Thank you, Mr Parcelforce

Big Bro's toy has arrived, and is sitting enticingly in the living room. Whether he'll be able to hand-carry it through Customs and get his VAT refund is another matter, however. And Lynne Truss (in BBC Radio 4's With great pleasure) has just chosen my favorite HG Wells story "The truth about Pyecraft", preceded (I believe — I was in a linguistic dispute with She who must be adored regarding one of her patent translations at the time) by an extract from one of Betty MacDonald's autobiographies. And followed by a Joni Mitchell song — good grief!

Farewell, Molly Ivins

Dammit.
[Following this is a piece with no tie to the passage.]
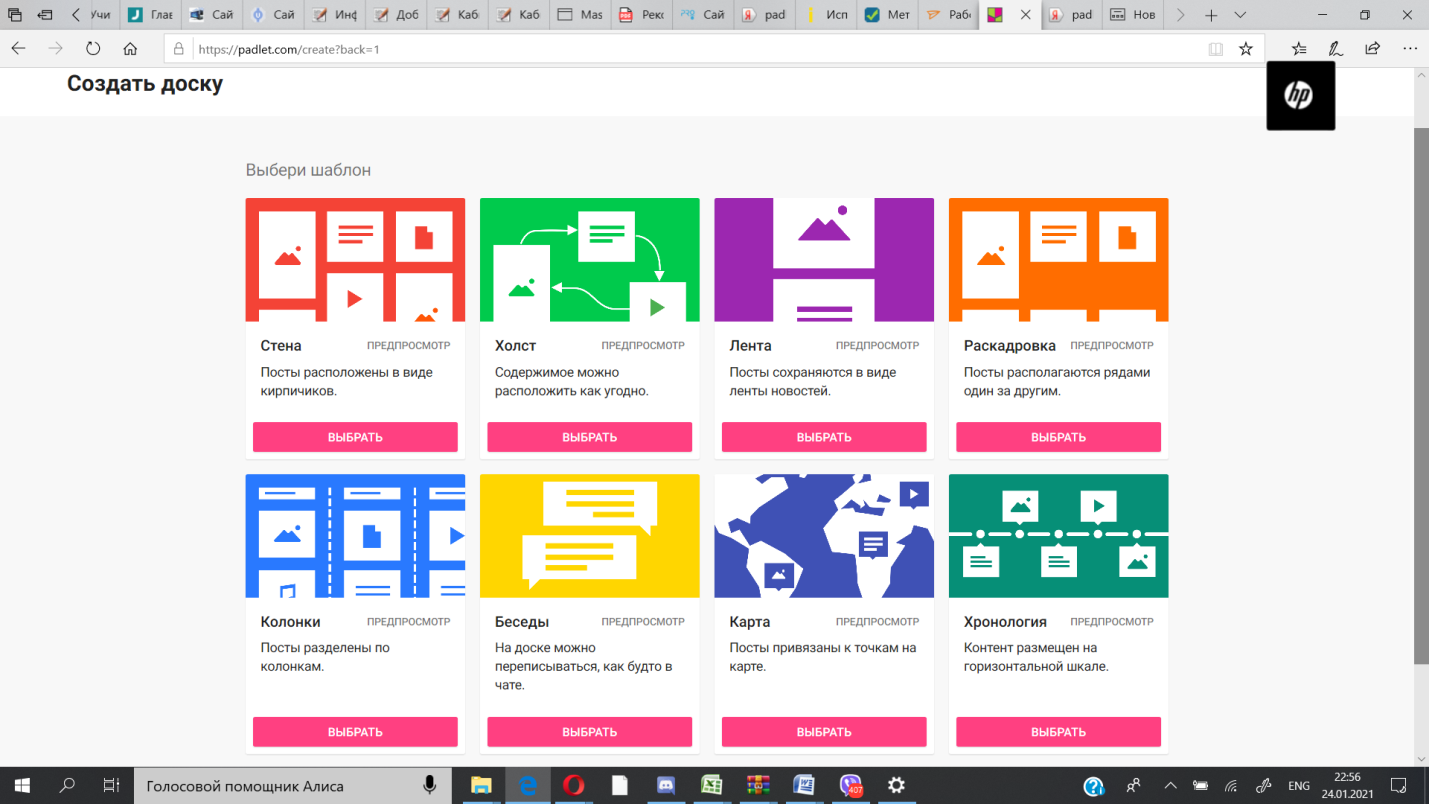This screenshot has height=804, width=1429.
Task: Switch to the Mas browser tab
Action: pyautogui.click(x=579, y=15)
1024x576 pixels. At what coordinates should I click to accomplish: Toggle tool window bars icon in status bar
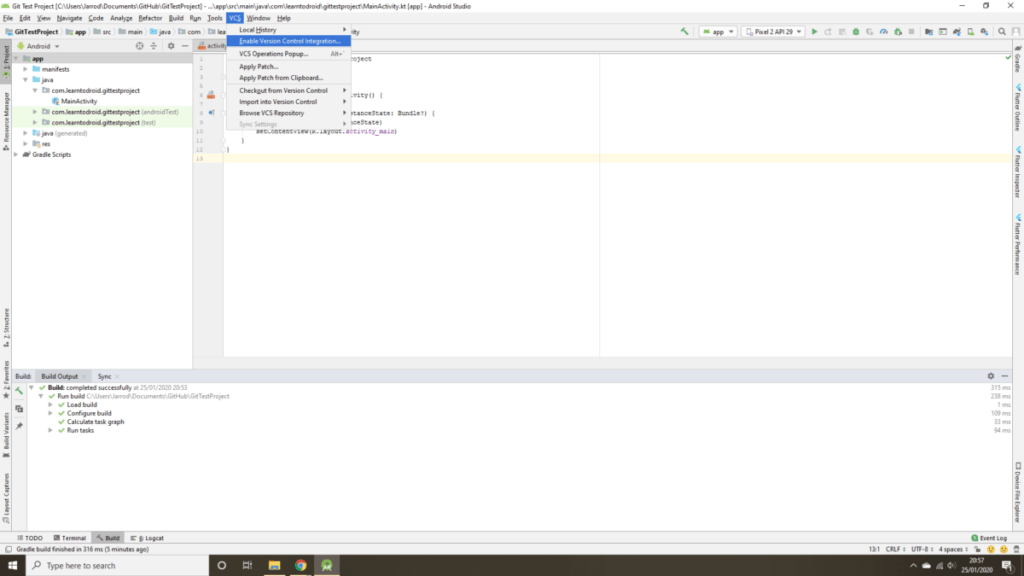6,549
When she declared of a congressman, "If his I.Q. slips any lower, we'll have to water him twice a day," many readers [of the Dallas Times Herald] were appalled, and several advertisers boycotted the paper. In her defence, her editors rented billboards that read: "Molly Ivins Can't Say That, Can She?" This was the title of her first book; I bought it in Florida in November 1992 while on a holiday paid for (well, 50% subsidised!) by IBM.

Texas politicians aren't crooks: it's just that they tend to have an overdeveloped sense of the extenuatin' circumstance. As they say around the Legislature, if you can't drink their whiskey, screw their women, take their money, and vote against 'em anyway, you don't belong in office.